DATA

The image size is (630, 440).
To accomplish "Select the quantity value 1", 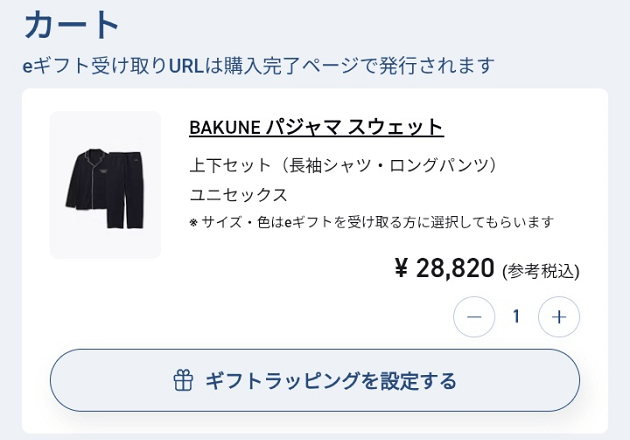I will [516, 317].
* * *
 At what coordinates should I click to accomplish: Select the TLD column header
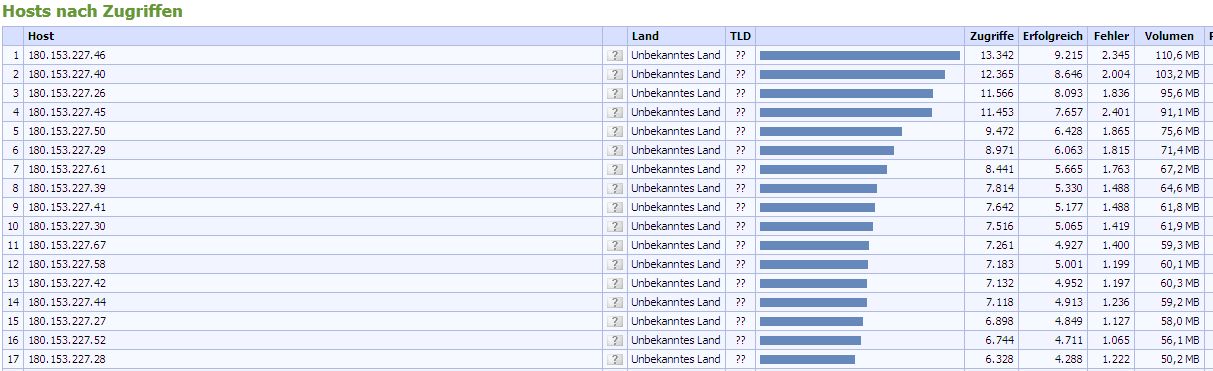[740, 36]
---
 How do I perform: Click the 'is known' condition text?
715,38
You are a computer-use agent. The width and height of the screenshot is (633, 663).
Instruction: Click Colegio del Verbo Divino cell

ACTIVITY
A verbatim transcription is needed of the lines above, starting at the line with "You are a computer-use" and ending at the line with "Instruction: Click Colegio", both included, and of nothing else.

RESULT
You are a computer-use agent. The width and height of the screenshot is (633, 663).
Instruction: Click Colegio del Verbo Divino cell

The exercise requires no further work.